Exercise: Copy the rows below word for word, starting at the very first row and stopping after the line that contains "Action: tap(131, 169)".
[Start of Extracted entries]
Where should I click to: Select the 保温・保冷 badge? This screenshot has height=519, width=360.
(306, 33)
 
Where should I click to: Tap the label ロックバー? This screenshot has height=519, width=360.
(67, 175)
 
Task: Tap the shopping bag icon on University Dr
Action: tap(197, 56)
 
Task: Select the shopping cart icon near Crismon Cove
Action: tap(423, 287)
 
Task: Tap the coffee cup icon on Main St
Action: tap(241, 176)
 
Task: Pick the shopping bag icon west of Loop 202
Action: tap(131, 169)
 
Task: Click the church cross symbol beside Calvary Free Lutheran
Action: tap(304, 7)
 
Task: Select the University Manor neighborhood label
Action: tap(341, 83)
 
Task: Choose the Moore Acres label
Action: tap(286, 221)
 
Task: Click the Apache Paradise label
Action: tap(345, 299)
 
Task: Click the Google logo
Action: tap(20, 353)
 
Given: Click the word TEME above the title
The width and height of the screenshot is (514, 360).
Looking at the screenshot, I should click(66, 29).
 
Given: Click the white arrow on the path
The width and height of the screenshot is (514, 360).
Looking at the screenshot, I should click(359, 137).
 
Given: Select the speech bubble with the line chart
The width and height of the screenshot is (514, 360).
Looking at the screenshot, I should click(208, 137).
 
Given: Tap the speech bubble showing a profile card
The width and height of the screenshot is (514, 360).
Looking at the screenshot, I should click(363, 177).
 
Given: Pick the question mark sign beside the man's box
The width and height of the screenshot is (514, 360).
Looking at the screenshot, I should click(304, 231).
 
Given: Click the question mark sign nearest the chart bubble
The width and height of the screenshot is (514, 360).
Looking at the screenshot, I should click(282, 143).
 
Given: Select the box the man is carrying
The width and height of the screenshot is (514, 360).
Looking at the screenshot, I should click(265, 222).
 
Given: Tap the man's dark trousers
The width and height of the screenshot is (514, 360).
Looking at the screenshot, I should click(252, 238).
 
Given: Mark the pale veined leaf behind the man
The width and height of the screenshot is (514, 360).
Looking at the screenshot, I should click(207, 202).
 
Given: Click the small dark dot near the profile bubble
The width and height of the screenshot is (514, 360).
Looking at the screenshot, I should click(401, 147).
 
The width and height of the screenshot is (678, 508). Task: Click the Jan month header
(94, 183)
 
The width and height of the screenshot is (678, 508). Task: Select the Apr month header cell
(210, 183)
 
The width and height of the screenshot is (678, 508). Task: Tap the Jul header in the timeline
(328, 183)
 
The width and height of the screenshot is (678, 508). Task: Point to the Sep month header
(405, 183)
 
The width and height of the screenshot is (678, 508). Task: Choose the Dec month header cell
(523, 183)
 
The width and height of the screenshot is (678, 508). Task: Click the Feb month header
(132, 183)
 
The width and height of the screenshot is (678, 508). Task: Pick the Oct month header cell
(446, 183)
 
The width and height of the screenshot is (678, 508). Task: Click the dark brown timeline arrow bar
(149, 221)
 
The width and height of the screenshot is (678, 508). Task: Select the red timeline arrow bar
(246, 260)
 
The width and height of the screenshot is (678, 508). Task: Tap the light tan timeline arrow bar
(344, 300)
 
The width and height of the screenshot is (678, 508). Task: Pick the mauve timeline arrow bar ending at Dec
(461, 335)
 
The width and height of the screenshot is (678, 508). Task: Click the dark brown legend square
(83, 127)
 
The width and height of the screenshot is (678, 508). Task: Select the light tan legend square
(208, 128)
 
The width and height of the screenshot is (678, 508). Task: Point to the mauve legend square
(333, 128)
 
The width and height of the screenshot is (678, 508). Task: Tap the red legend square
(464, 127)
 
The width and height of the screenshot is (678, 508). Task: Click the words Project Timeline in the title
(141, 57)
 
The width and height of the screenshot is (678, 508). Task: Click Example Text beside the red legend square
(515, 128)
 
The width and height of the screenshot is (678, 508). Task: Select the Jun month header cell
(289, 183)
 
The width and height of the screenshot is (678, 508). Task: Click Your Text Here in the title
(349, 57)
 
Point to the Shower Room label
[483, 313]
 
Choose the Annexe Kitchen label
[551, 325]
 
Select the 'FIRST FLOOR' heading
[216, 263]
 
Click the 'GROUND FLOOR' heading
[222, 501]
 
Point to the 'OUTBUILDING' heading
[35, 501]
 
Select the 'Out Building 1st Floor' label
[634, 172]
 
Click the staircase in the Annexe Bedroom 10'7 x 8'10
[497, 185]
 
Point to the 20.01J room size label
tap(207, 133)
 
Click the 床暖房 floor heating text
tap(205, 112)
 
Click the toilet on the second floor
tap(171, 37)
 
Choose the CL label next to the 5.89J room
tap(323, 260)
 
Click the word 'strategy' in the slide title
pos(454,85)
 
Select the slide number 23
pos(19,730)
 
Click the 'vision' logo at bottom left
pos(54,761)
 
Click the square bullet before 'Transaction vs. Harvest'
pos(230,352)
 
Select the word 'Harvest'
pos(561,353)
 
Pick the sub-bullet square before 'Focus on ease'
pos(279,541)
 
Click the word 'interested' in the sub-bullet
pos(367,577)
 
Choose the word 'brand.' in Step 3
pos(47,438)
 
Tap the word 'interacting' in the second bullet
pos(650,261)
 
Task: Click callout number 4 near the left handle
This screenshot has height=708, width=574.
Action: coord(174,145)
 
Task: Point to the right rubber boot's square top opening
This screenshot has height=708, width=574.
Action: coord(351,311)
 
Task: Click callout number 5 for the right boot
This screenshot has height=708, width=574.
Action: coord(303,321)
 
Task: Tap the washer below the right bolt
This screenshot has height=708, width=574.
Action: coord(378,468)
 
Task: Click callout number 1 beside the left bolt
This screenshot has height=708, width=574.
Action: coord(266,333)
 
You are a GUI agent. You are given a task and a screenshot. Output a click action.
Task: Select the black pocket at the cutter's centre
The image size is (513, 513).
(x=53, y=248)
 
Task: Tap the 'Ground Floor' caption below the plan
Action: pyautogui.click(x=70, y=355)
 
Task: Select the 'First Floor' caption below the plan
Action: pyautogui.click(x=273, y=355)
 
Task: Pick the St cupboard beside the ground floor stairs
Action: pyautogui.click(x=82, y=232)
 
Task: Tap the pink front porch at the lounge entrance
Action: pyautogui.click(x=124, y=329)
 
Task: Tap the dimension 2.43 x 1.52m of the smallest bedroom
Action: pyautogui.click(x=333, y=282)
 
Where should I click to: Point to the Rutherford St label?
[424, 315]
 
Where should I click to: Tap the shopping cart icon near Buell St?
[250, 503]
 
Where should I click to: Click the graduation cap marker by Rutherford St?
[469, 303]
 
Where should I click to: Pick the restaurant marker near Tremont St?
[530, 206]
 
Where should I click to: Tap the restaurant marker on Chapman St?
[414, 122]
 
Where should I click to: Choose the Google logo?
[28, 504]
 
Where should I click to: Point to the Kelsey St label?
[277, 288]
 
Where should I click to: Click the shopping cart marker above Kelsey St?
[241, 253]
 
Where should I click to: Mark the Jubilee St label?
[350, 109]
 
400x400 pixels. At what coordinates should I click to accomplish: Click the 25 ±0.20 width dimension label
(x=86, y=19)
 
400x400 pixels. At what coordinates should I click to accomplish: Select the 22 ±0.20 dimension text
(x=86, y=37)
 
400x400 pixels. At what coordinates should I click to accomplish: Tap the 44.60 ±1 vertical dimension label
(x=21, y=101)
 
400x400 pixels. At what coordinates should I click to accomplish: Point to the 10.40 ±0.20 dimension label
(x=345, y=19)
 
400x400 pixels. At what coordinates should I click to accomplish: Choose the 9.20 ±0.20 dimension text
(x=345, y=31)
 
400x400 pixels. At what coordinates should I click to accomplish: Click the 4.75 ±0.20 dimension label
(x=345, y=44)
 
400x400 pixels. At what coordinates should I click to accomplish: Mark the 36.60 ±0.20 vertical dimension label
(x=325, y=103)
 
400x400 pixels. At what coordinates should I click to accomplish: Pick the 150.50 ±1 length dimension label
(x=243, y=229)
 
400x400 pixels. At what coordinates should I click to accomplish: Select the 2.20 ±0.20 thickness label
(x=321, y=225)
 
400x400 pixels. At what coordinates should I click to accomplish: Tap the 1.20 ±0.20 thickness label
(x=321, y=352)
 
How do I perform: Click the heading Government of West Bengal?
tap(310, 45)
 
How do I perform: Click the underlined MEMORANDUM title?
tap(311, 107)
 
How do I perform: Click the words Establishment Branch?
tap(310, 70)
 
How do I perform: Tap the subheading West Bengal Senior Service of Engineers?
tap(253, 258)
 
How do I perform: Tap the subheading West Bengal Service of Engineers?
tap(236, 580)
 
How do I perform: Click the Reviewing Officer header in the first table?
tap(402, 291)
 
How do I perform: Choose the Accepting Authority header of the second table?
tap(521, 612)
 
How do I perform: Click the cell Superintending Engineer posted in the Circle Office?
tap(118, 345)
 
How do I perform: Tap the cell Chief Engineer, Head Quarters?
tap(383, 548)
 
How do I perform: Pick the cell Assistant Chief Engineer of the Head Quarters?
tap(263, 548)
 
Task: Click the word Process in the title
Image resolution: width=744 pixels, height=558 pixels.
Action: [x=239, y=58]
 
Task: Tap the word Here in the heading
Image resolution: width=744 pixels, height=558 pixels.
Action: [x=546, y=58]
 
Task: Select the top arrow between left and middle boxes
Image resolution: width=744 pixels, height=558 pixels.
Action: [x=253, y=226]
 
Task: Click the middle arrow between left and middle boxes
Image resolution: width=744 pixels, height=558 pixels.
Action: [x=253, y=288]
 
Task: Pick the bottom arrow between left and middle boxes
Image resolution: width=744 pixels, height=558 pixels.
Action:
[End of Extracted entries]
Exercise solution:
Where should I click to: Select the 保温・保冷 badge? This screenshot has height=519, width=360.
(306, 33)
 
Where should I click to: Tap the label ロックバー? This screenshot has height=519, width=360.
(67, 175)
 
Task: Tap the shopping bag icon on University Dr
Action: tap(197, 56)
 
Task: Select the shopping cart icon near Crismon Cove
Action: tap(423, 287)
 
Task: Tap the coffee cup icon on Main St
Action: tap(241, 176)
 
Task: Pick the shopping bag icon west of Loop 202
Action: tap(131, 169)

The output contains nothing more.